Belich is a writer who does not allow the density of the subject matter to heavy his prose. This is his thesis: European settlement of the New World came in three successive waves - networks (especially of trade), empire (through conquest), and settlement; that it amounted to a `settler revolution', characterized by the spectacular growth of Anglophone peoples and culture across the globe; and that the settlers themselves were neither heroic nor especially villainous. Belich spells out how British world colonization involved four phases - incremental, explosive, decolonization, and recolonization - each shaped by identifiable social, political and economic forces. He brings forth as persuasive evidence the stories of four famed cities - New York, London, Chicago and Melbourne. (If Melbourne seems out of place, it shouldn't -- as Belich points out, Melbourne in 1890 was a mega-city, boasting a population greater than Madrid and Mexico City and, by a factor of nine, Los Angeles).

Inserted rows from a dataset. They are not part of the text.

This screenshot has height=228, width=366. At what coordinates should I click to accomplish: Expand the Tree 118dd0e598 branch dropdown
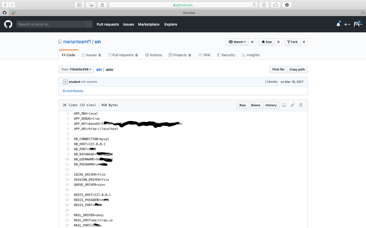[x=76, y=69]
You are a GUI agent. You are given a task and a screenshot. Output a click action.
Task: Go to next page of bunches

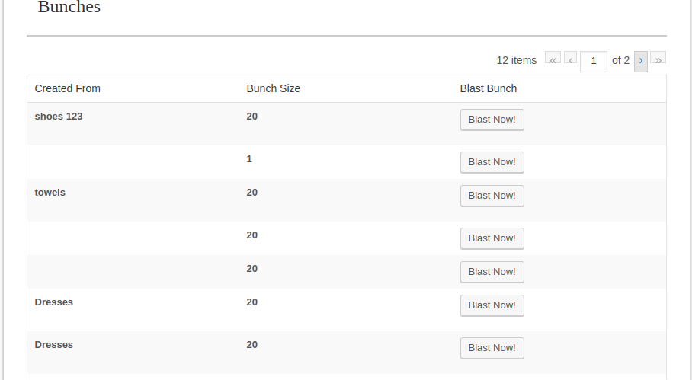pos(641,61)

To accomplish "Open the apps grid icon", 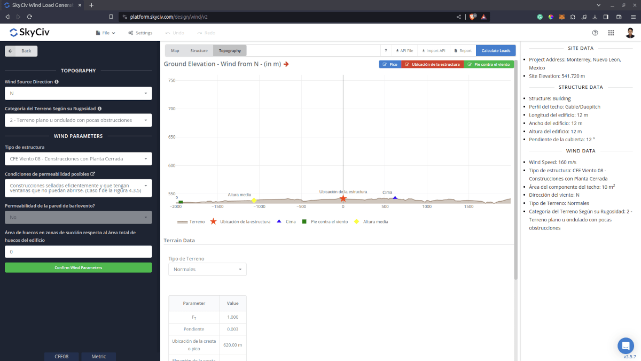I will coord(611,33).
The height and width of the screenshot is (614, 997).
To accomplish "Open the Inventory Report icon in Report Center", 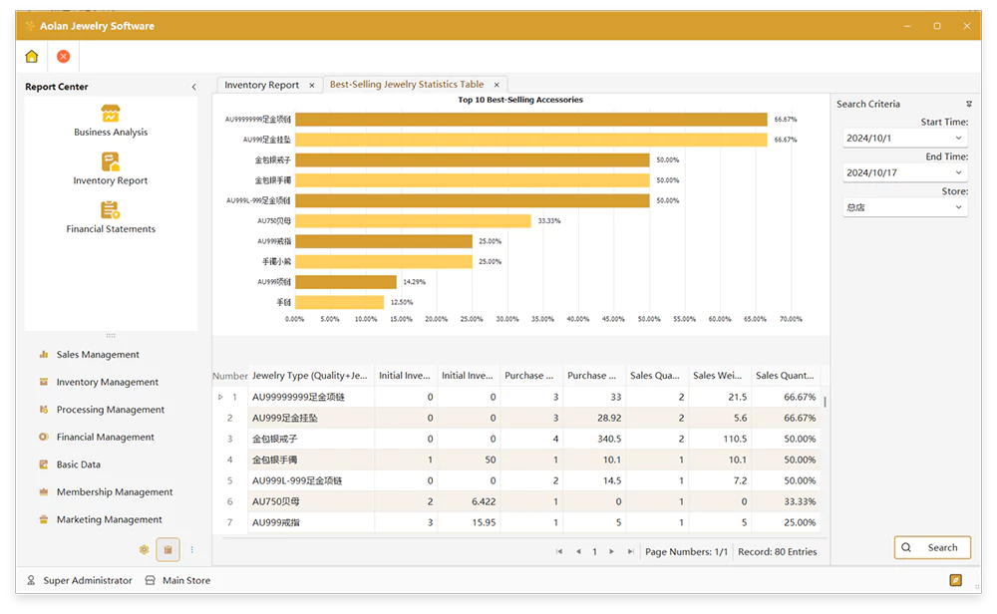I will tap(111, 163).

His story weaves together strands that are simultaneously riveting on their own and compelling as a whole. In his book "Making Peoples: A History of the New Zealanders, from Polynesian Settlement to the End of the Nineteenth Century" Belich is at his most compelling when describing the 'protein boom' which saw Maori society grow from three figures to four then five ("Hunters & Gardeners"). (All evolutionary biologists and macroeconomists should study his story technique). In "Replenishing the Earth" Belich stretches this treatment over four great cities and the context of their nations and the world at the time. You might call this "busting out theory" and indeed you could credit Belich as a historian who is "busting out" - reimagining, transforming, reforging.
"Replenishing the Earth" is a tour de force. Belich is well known to New Zealanders as an author and television presenter. He gets standing ovations from his students, and storied prizes from academia in Great Britain. With this wide-angled and keenly-edged book, international audiences who need to know their history will enthrall at discovering a historian and writer at the peak of his investigative power and creativity.